This semester sees 11 second year students from Rose Bruford College’s unique BA (Hons) European Theatre Arts (ETA) programme travel deep into the Polish countryside to live and train with the world-renowned Gardzienice. From February to April the 11 students are working as a fully integrated part of the company’s daily life in the specially built Centre for Theatre Practices in the village of Gardzienice. There they will gain a deep experience of the company’s training methods and performance practice, furthering the professional training that they have already received on the ETA course so far.

Working on a daily basis students are submerged in the rigorous and vigorous physical and musical training of Gardzience, focusing in particular on the company’s acting techniques: mutuality exercises, cheironomia (the ancient technique of combining gestures and words), and the exploration of songs from a variety of traditions (including ancient Greece). By applying these techniques to scenes from Stanislaw Wyspianski’s The Wedding the students will enhance their ability as technical and ensemble performers.

Student, Holly Taylor says,

“Working so closely with the company has been an invaluable experience so far. Their devotion to the work is inspiring. Living, working, eating and playing in one group builds mutuality and a sense of ensemble. The isolation allows for focus on the craft, but it is also a warm, beating heart that we can call home.”
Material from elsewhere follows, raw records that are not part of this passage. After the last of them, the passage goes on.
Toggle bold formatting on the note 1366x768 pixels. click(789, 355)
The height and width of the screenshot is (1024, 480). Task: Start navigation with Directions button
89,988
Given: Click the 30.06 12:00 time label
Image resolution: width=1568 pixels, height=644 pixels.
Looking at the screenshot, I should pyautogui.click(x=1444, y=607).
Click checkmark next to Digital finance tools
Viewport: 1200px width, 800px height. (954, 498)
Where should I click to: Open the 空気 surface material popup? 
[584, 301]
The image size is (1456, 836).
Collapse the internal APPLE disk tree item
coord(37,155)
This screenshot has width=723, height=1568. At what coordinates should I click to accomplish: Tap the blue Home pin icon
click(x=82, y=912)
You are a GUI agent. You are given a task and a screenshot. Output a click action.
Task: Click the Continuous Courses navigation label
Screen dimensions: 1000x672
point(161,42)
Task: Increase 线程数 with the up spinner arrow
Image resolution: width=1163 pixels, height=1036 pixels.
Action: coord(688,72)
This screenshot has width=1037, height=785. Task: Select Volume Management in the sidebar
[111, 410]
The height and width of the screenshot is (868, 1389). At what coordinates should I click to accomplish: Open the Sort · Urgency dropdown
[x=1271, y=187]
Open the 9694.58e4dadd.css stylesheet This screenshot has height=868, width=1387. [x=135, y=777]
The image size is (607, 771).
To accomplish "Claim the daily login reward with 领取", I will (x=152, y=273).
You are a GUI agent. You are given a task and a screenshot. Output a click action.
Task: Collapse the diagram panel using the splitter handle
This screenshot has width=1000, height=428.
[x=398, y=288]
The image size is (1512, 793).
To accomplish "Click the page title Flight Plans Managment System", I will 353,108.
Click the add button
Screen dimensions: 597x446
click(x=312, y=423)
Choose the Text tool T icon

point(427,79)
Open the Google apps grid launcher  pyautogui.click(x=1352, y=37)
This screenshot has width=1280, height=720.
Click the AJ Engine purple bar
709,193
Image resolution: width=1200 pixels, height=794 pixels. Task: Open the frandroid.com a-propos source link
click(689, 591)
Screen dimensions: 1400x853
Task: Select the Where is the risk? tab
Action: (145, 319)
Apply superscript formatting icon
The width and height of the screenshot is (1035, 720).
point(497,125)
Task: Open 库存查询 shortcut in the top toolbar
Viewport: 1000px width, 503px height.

Founded in 1977 by Włodzimierz Staniewski, who is also a Rose Bruford College Visiting Professor, Gardzienice has been at the forefront of Polish and European theatre for over 40 years. Of particular importance was Staniewski’s call to go out on expeditions in order to ‘fraternise with the people’, drawing on an immersion in a cultural world unfamiliar to the performers. This is one of the central values that make Gardzience the perfect partner to the training on ETA, as the students confront what it is to be immersed in an unfamiliar world.

This cultural dimension to the students’ experience also includes weekend excursions to explore the cultural and theatrical life of some of Poland’s cities, including trips to Warsaw, Gdansk, Krakow, Lodz, and Lublin.

Based 20 miles from the Polish city of Lublin, the village of Gardzienice sits deep in the countryside of Eastern Poland. Renovated in 2013, The Centre for Theatre Practice has its own complex of buildings within the village, and allows for a concentrated and immersive working environment unlike anything in the UK.

Reflecting on this, student Tiffer Hutchings observes that,

“Using the two key principles of musicality and mutuality as a foundation for each lesson and rehearsal makes for actors who are deeply sensitive to both their fellow performers and environment as partners. As the line between life and work begins to blur the training teaches the need to support one another, to persevere, to find joy in the work, to be angry sometimes, but to use all of these things in a positive way and as fuel for performing.”

This unique experience is part of a wider programme of European training partnerships, funded by the EU organisation Erasmus, that allows every ETA student to train in another European country during the second year of their studies. Other partners include the institutions of DAMU (Prague), Eolia (Barcelona), ESAD (Murcia), EMTA Lavakunstikool  (Tallinn), ESTC (Lisbon) JAMU (Brno), PWST (Wroclaw), and RESAD (Madrid). This placement is intrinsic to the nature of the programme and ensures that students gain a wider perspective on the nature of theatre, training, and performance.

European Theatre Arts is a three-year, vocational BA Honours degree. This unique course seeks to train performers and theatre artists to work professionally across Europe, in their own and other countries, in a variety of contexts, particularly in performance that crosses boundaries of practice and culture. Notable graduates include Dr. Jorge Lopes Ramos (founder ZU-UK), Duncan Jamieson (Grotowski Institute, Poland), and companies Sleepwalk Collective (Spain) and Filskit (UK) amongst many others.